I still believe in love though. I believe that when two people truly love each other they can overcome anything and the reality of that could be a hearty full course meal rather than the confectionary fantasies we all like to read about and watch on the screen. We will still like those heroic kinds of stories but will be grateful the for kindredness we share with that person who is your best friend and partner. I do believe, I do I do! I won't settle. 

And bigsexy, that guy was rude.  I would tell him so.

ETA: Famouslastwords, your post was wonderful. I tried to Rep you but couldn't so I'm saying so publicly. This is a wonderful topic and your post was powerful. :kiss2:


----------



## katherine22 (Dec 24, 2009)

bigsexy920 said:


> I have issues with this reality vs. fantasy. I'm not sure if its just a thing here in this community but I feel like (and it could just be me) I fall short of most FA's fantasy. I went out this past week casually with an FA and in conversation it was said that I was really too small for his liking and he was slightly disappointed that when he hugged me that he could reach all the way around me.
> 
> I wasn't living up to his fantasy that he has for a fat girl -- cause really - I'm very fat just not fat enough. My ass is big but not big enough, my boobs are big but not big enough. I get this a lot - I know this can fall in line with preference but I do really think it that maybe their preference is not always reality based.
> 
> It is hard because as secure as you may be, it is still very hard to hear that you are not attractive enough for someone that is in general interested in fat girls. We spend our whole life dodging or trying to dodge negative comments from the rest of the world and then you find this world and it feels at times that i spend more time dodging negative comments from the very people who claim to adore you -seems like its not really you they adore - its your fat and where you wear it. and that to me is fantasy. Because reality is there is a real woman or man under that flesh.



What held relationships together in the past no longer apply. Women have gained more independence and that may be freightening to some people. To discount a woman on such flimsy premises such as not being fat enough, not being peared shaped enough becomes the rationalization for the lack of ability to be close to the woman.


----------



## Tania (Dec 25, 2009)

LillyBBBW said:


> ...I meet these guys who seem to be attracted to me pretty much but I'm assigned the nosebleed section in the arena of their lives. This is a consistent issue and I wonder if maybe I'm being much too discriminatory? Maybe I should take a chance that some day things will change and I will eventually become significant to him but the prospect of doing that is unattractive to me. I won't dangle my heart out for someone who off the bat says that I will never be more important to him than his cell phone. Been there, done that, did NOT buy the shirt.
> ...
> I still believe in love though. I believe that when two people truly love each other they can overcome anything and the reality of that could be a hearty full course meal rather than the confectionary fantasies we all like to read about and watch on the screen.

● **Problem set**
• 1. From the forum thread, return the passage starting at "## katherine22 (Dec" and ending at "always reality based.".
• 2. In the forum thread, why does the poster who adds the ETA note praise Famouslastwords's post publicly? Answer in one to three sentences.
• 3. Extend the forum thread past its final sentence.

● **Material provided**

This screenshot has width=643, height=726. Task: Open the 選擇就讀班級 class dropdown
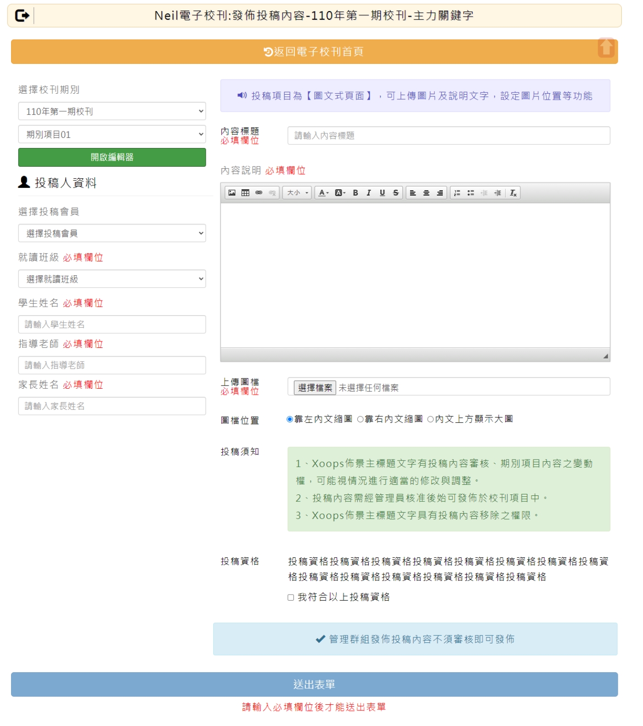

● **Task-by-task answers**
• 1.
## katherine22 (Dec 24, 2009)

bigsexy920 said:


> I have issues with this reality vs. fantasy. I'm not sure if its just a thing here in this community but I feel like (and it could just be me) I fall short of most FA's fantasy. I went out this past week casually with an FA and in conversation it was said that I was really too small for his liking and he was slightly disappointed that when he hugged me that he could reach all the way around me.
> 
> I wasn't living up to his fantasy that he has for a fat girl -- cause really - I'm very fat just not fat enough. My ass is big but not big enough, my boobs are big but not big enough. I get this a lot - I know this can fall in line with preference but I do really think it that maybe their preference is not always reality based.

• 2. The poster tried to give Famouslastwords rep but couldn't. So the poster said it publicly, calling the post wonderful and powerful.

• 3.
I feel all of this. In fact, I've been SO nosebleed section for so long that I'm not entirely sure what the real action's supposed to look like or even feel like up close. If no one ever returns your feelings, are your feelings real? It's like the tree falling in the woods - if no one's there to hear it, does it still make a sound?

I spent a couple of hours the other day trying to compose a response to FLW, but I was having real trouble coming up with anything that didn't sound like dead leaves in the wind. Good, solid, satisfying relationships - not perfect fantasies - must exist out there somewhere. I don't think the things I crave are fantasies. The people I like certainly aren't perfect fantasies. I don't really have any particularly unrealistic expectations of men, I don't think. And frankly, I don't think FLW does, either. 

Love shouldn't leave you feeling spent and unfulfilled all the time. You shouldn't have to feel like your partner isn't holding up his end of the bargain because he's not even attempting to fulfill his promises to you. My one long-term relationship - my marriage - was a big, uneven mess, with me always left eating crow because my idiot ex-husband kept lying to me and ditching out on his obligations - not just to me, but to our friends and families, too. It was not only hurtful, it was often humiliating. There's a lot I'd do to make a situation work, but when it's obvious the other party's heart really isn't in it, why bother?


----------



## TallFatSue (Dec 26, 2009)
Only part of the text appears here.